* _INSTRUCTIONS TO FOLLOW_: Give back exactly the line containing "Instruction: Select the" and all that follow it in the data below, with the pictures left out.

***** AVAILABLE DATA *****

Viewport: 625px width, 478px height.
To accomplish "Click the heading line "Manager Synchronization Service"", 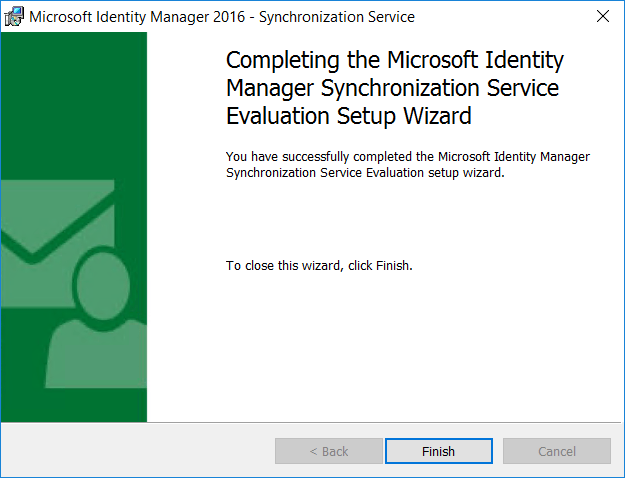I will click(392, 88).
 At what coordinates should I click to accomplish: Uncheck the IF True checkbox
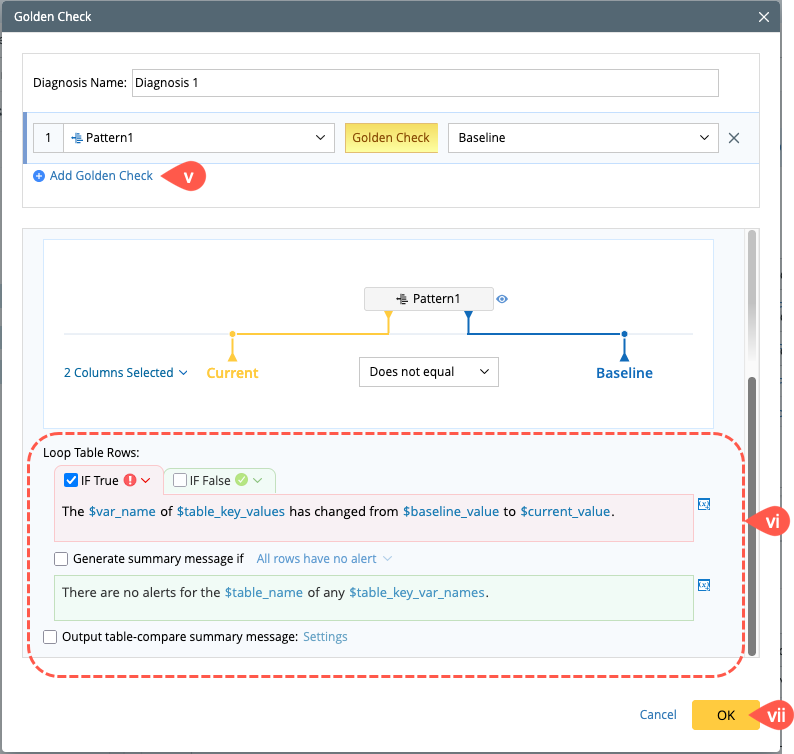pos(71,480)
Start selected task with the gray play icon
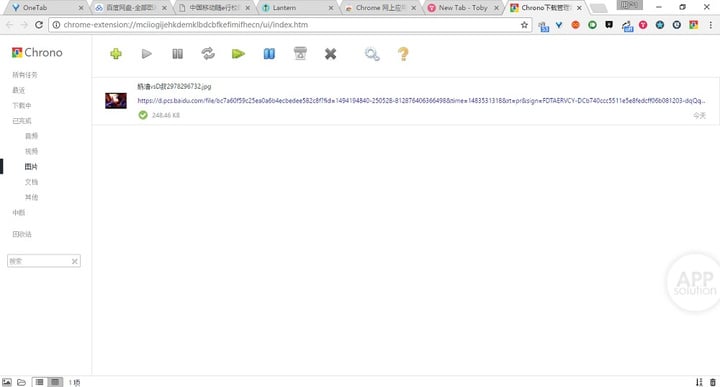Image resolution: width=720 pixels, height=387 pixels. pyautogui.click(x=146, y=54)
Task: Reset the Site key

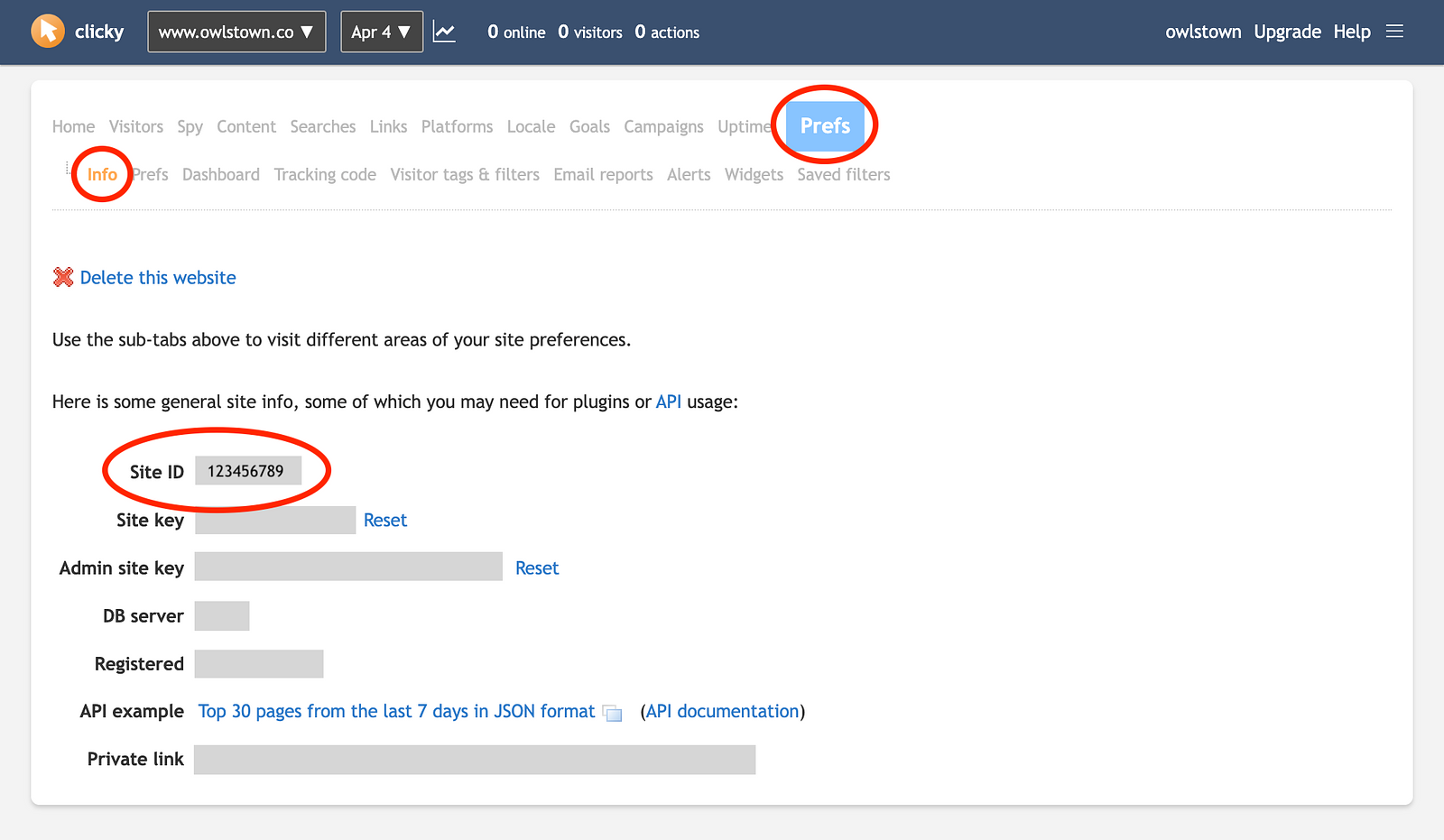Action: [x=385, y=520]
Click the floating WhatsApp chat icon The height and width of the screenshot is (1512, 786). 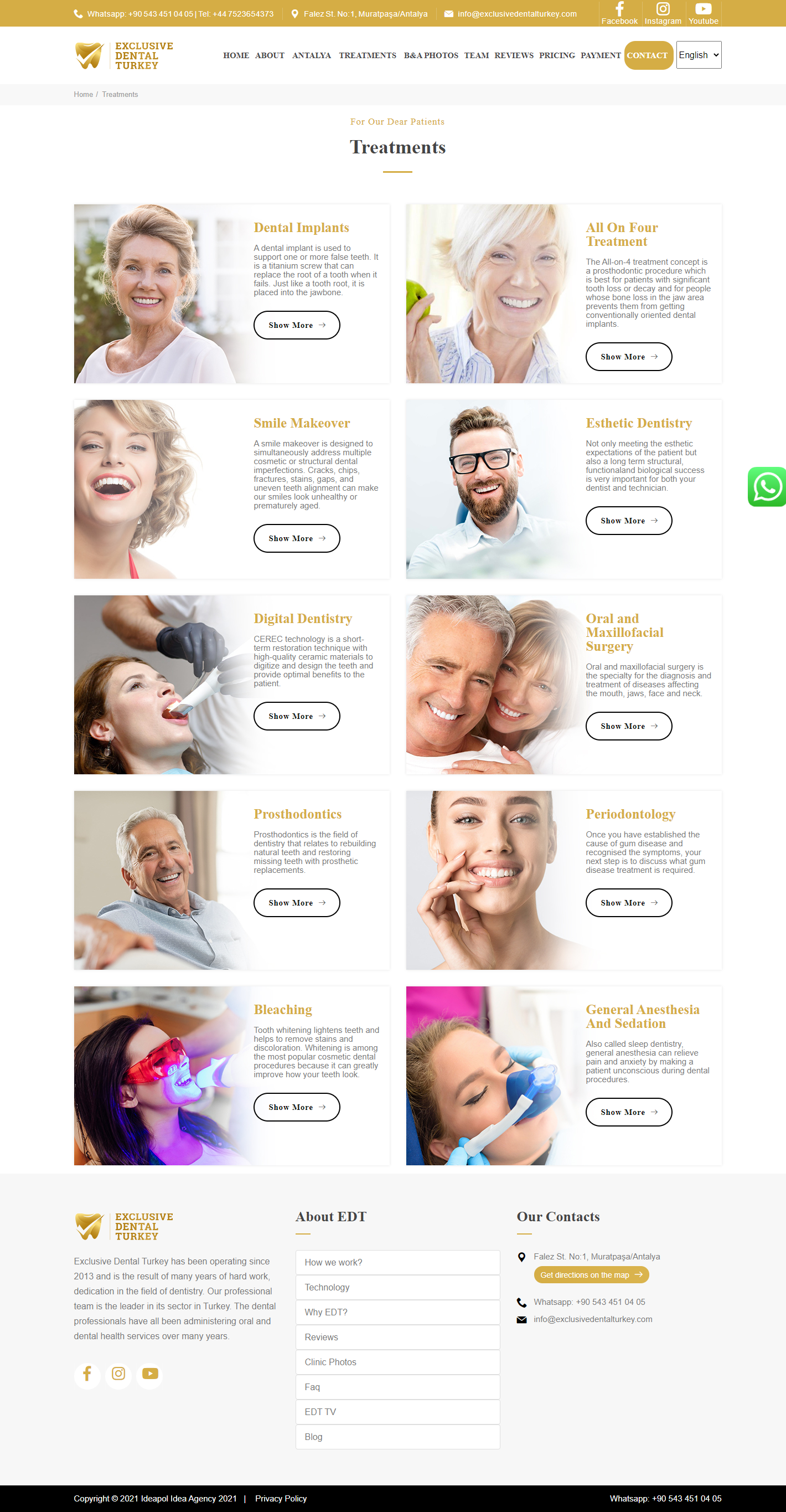coord(767,487)
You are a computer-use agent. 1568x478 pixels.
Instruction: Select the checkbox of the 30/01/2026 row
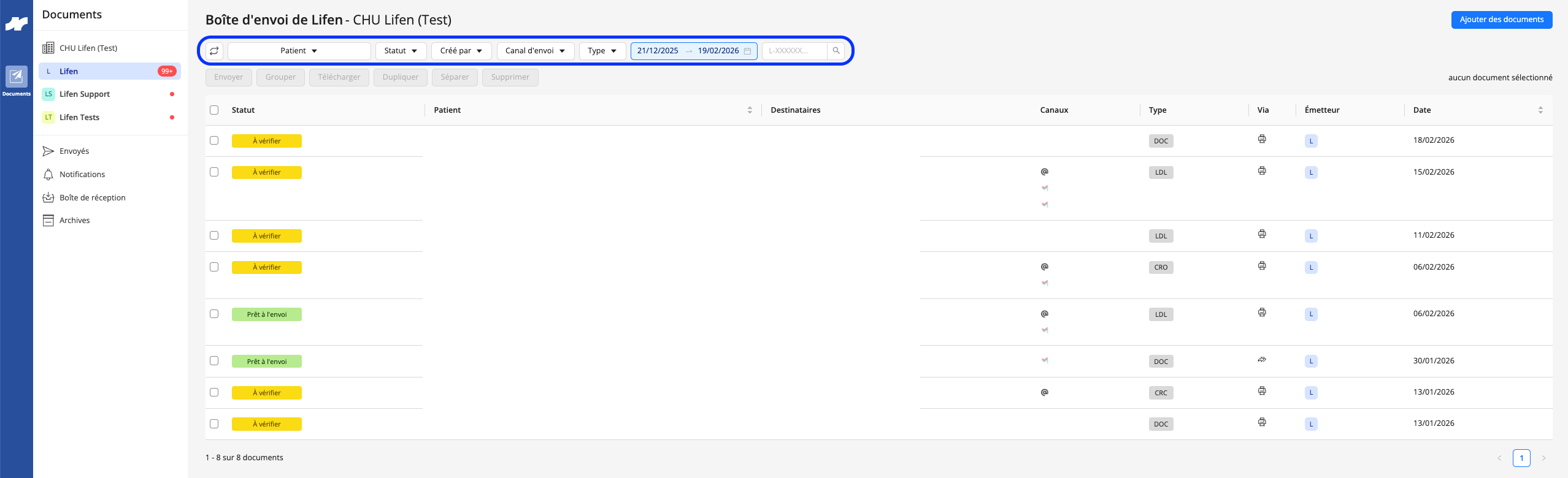click(x=214, y=361)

*****

* _YOUR SOLUTION_:
Instruction: Select the checkbox of the 30/01/2026 row
click(x=214, y=361)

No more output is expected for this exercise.